Fier de son t-shirt multiréférentiel (un lézard… ressemblant fort à un Triton, sur fond rouge), Médéric Collignon a tôt fait de susciter l’adhésion en lançant un « Red » salvateur et jouissif, à partir duquel il ne cesse de se jouer du public et de ses attentes, se détournant des classiques pour mieux l’embarquer à bord de « son » Crimson. Tout juste nous accordera t-il un « 21st Century Schizoid Man », qu’il passe entièrement à la moulinette des cordes, façon express. On imagine que ces choix ont pu être en partie dictés par des contraintes artistiques, privilégiant les instrumentaux aux morceaux chantés, mais c’est l’impertinence et l’éclectisme de notre homme qui prédominent, celui-ci n’hésitant pas à titiller sans vergogne les albums post-1980. Certains, cherchant des repères (ou un vent frais venu de leurs jeunes années ?) auront pu être déçus, d’autres, les plus nombreux sans le moindre doute, se sont laissés convaincre, pour oublier rapidement le Roi au profit de son Fou, aussi incontrôlable qu’insaisissable.
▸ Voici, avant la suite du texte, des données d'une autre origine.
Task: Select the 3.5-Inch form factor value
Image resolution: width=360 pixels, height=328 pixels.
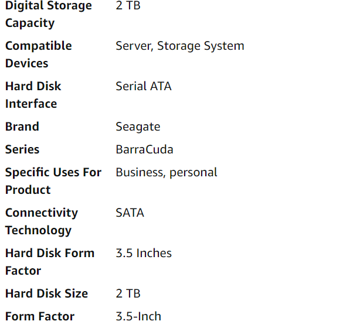Action: [x=138, y=316]
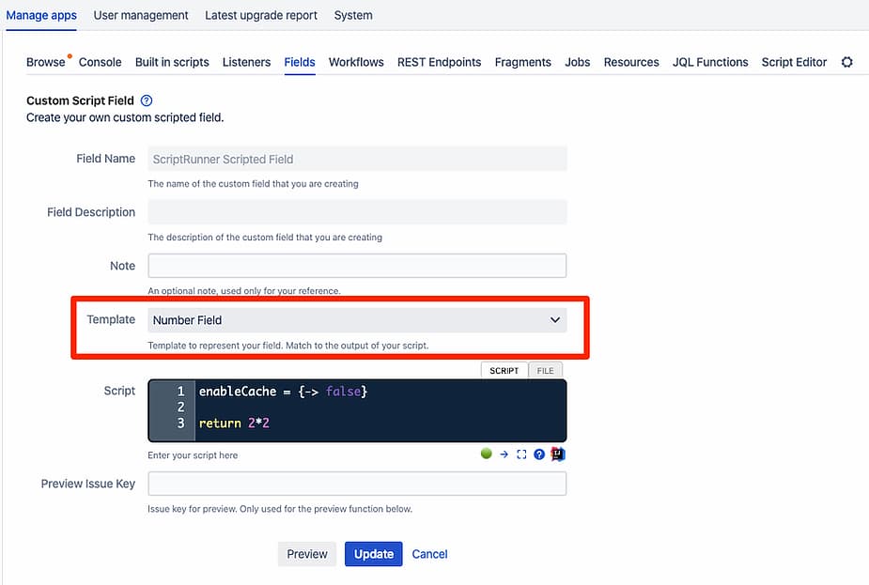Viewport: 869px width, 585px height.
Task: Go to the Listeners tab
Action: [x=246, y=62]
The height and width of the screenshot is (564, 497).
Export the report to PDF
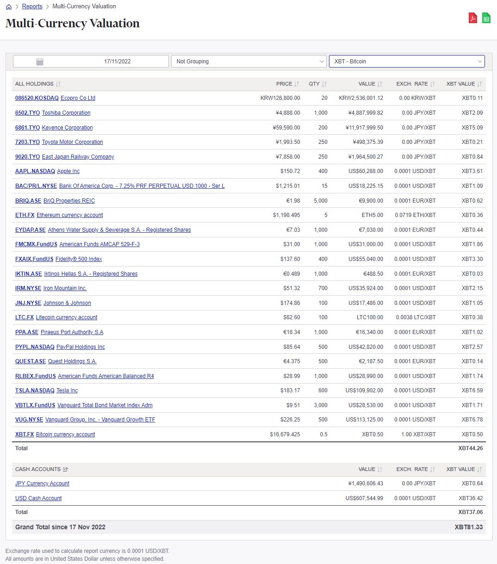[x=472, y=18]
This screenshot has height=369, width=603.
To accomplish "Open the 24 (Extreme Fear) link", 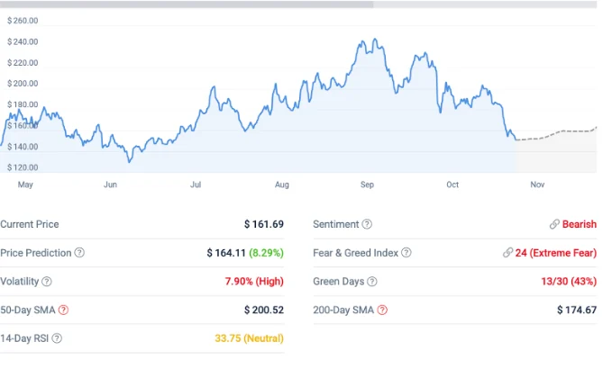I will 556,253.
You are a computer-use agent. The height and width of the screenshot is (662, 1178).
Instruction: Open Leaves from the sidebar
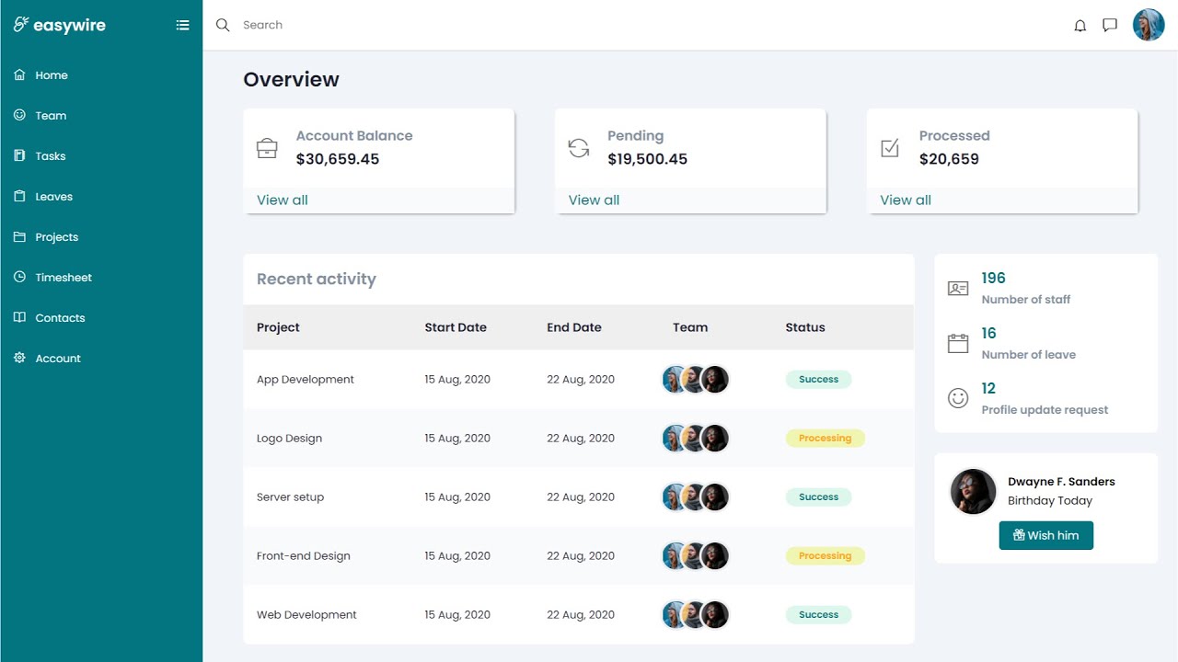point(53,197)
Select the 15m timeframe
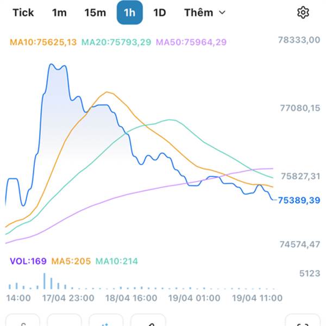Image resolution: width=326 pixels, height=326 pixels. [x=95, y=12]
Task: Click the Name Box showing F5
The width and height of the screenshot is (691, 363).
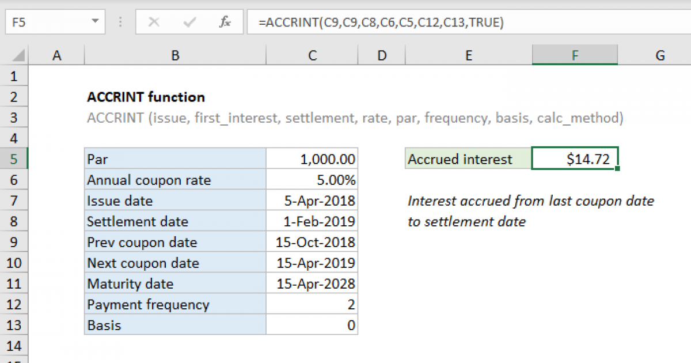Action: click(x=46, y=22)
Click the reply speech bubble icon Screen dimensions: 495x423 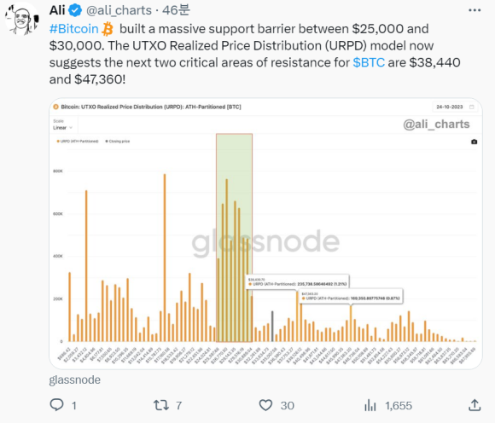coord(57,405)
Irréprochable dans son interprétation, le trompettiste et cornettiste défie Robert Fripp au corps à corps pour offrir un concert intensément électrique, pétri de sueur et de rock. Nul besoin de guitare : quelques effets choisis avec pertinence, un groupe solide et une bonne dose de créativité feront l’affaire. Dressant un majeur bien tendu aux conventions, Médéric Collignon surprend par un solo vocal, dans son style reconnaissable entre mille, mêlant chant, beatbox et air guitar. Les bégueules sectaires auront détesté, ils auront bien été les seuls.
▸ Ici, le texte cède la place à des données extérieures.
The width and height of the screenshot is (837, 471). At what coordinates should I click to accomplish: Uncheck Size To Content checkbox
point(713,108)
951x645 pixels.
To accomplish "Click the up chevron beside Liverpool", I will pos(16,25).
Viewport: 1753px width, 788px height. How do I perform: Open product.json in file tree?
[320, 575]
En constante implication physique, Médéric Collignon creuse les sons et malaxe les harmonies, tout en dirigeant les cordes telles une extension de son propre corps. Il instaure une tension permanente et canalise les énergies pour transmettre à l’auditoire cette passion et ce plaisir quasi-charnel qu’il semble éprouver. Mission parfaitement remplie si l’on en juge par l’épuisement physique global au sortir de la salle, couplé aux francs sourires qui s’échangent.
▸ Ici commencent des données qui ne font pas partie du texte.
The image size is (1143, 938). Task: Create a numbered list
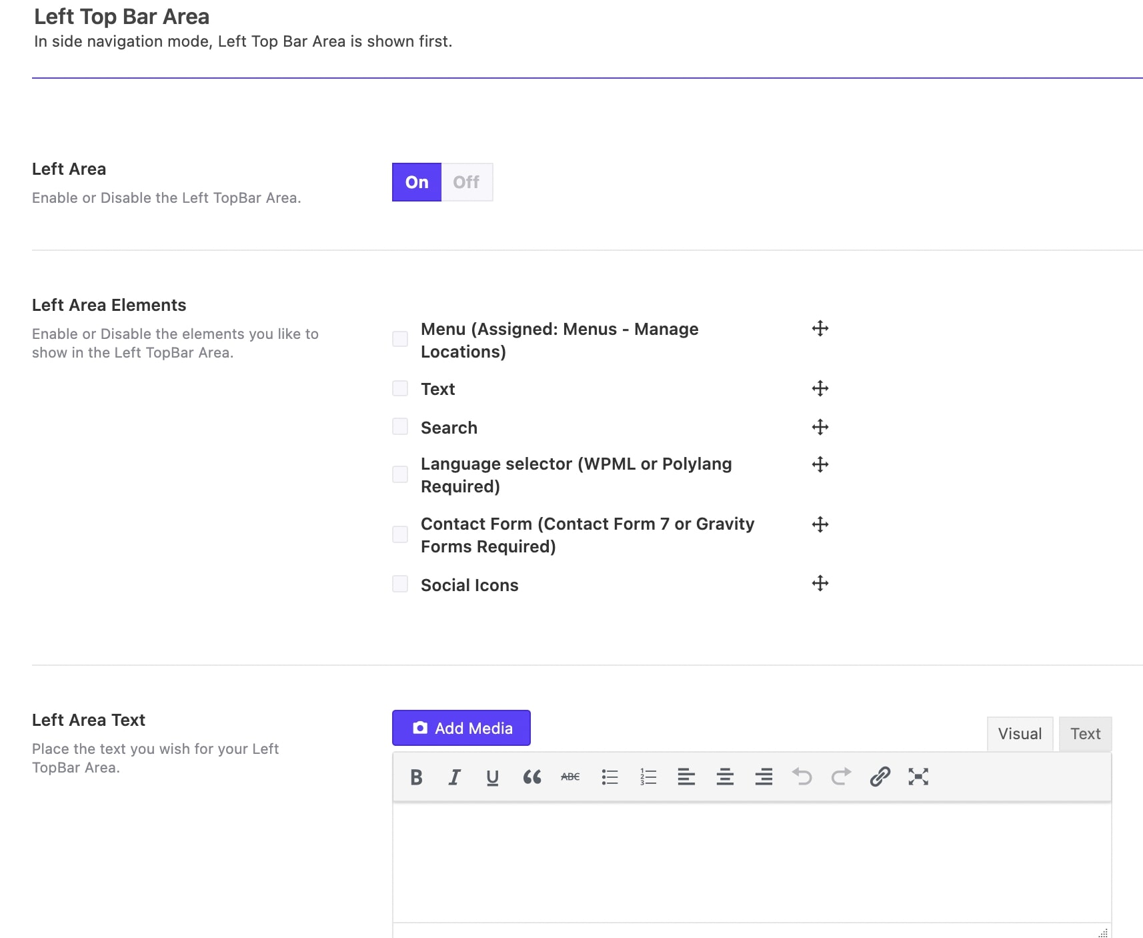(648, 777)
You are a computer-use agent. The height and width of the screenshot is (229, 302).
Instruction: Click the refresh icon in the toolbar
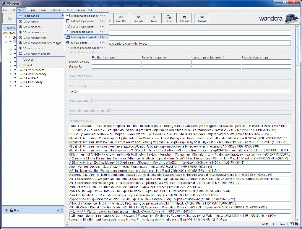pyautogui.click(x=10, y=18)
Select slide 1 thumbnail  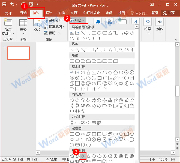pyautogui.click(x=18, y=53)
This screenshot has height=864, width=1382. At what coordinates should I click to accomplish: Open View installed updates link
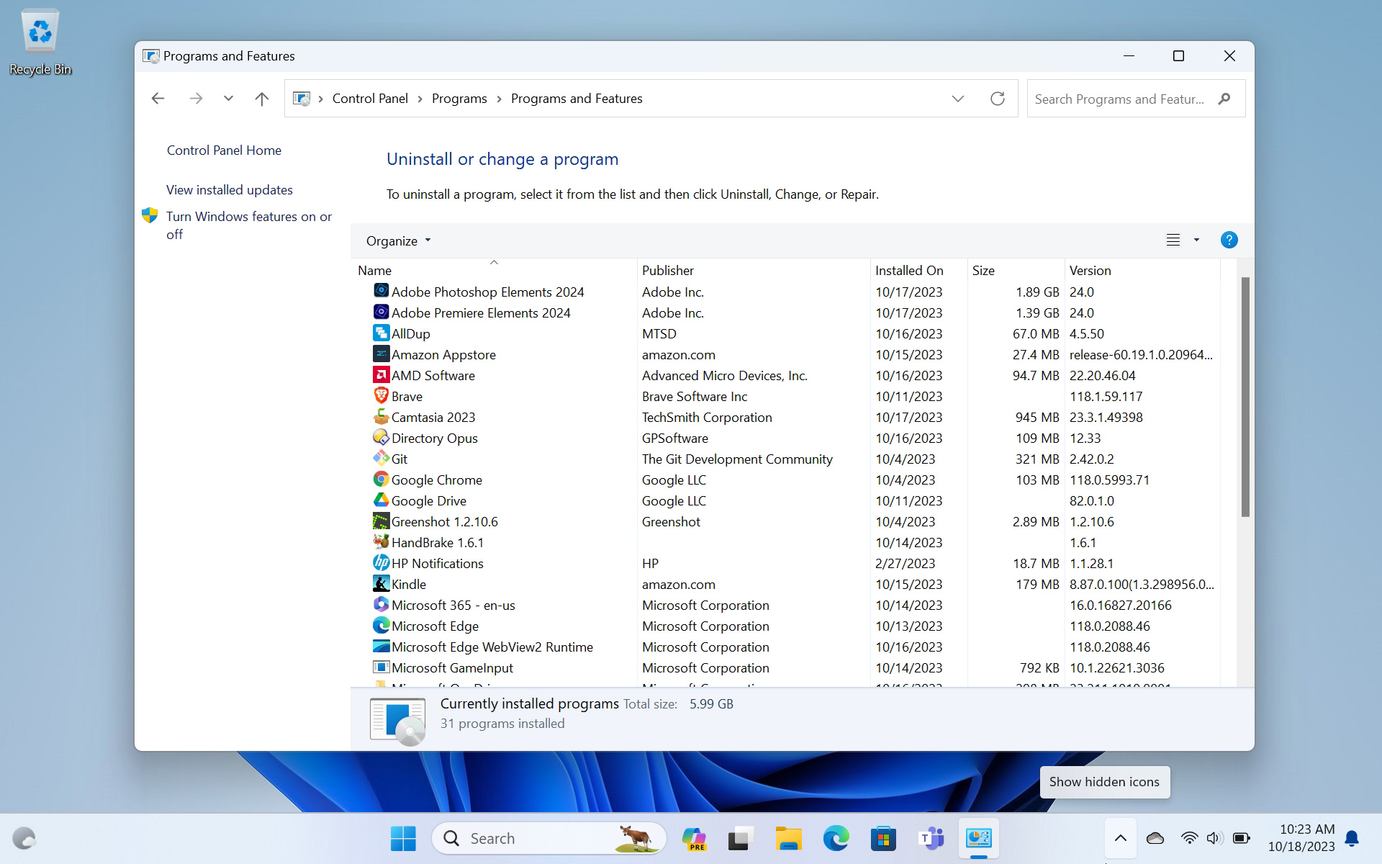click(230, 189)
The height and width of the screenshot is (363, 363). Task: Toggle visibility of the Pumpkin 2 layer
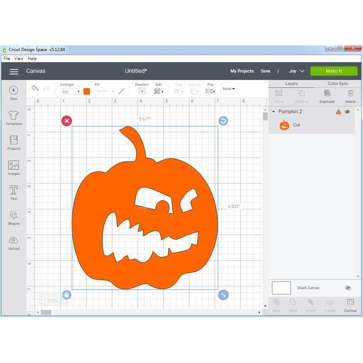point(347,112)
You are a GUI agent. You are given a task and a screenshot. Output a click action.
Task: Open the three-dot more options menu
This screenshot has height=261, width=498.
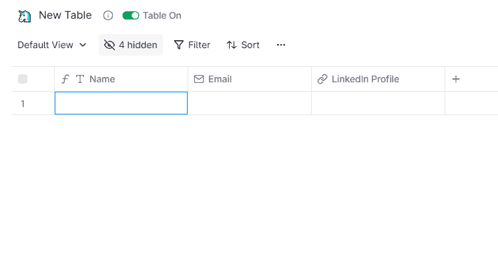point(281,45)

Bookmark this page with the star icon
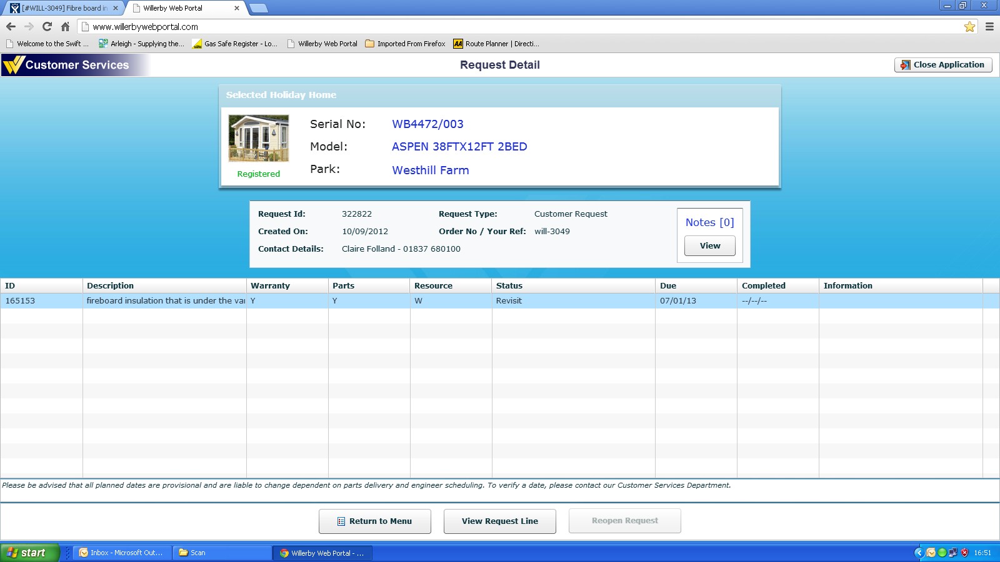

Sans conteste, l’atout majeur de cet ensemble reste le Jus de Bocse lui-même, auquel le trompettiste semble vouer une confiance aveugle. Seul Philippe Gleizes, héritier de l’école Vander, retient quelque peu sa frappe, ce que la proximité des cordes explique sans peine. Les deux quatuors sont en effet à l’honneur, et amplement sollicitées pour des activités peu orthodoxes, chant ou soundpainting faisant désormais partie de leurs attributions. Seul regret, un mix qui ne leur fût pas toujours favorable mais que l’on pardonnera aisément étant donné les difficultés à sonoriser une telle formation.

Dans une démarche proche d’un Zappa, Médéric Collignon jongle avec l’humour, l’impertinence et la virtuosité pour offrir un spectacle pur, généreux et spontané. S’il est des instants rares que l’on souhaiterait reproduire à l’infini, cette soirée en fait indéniablement partie.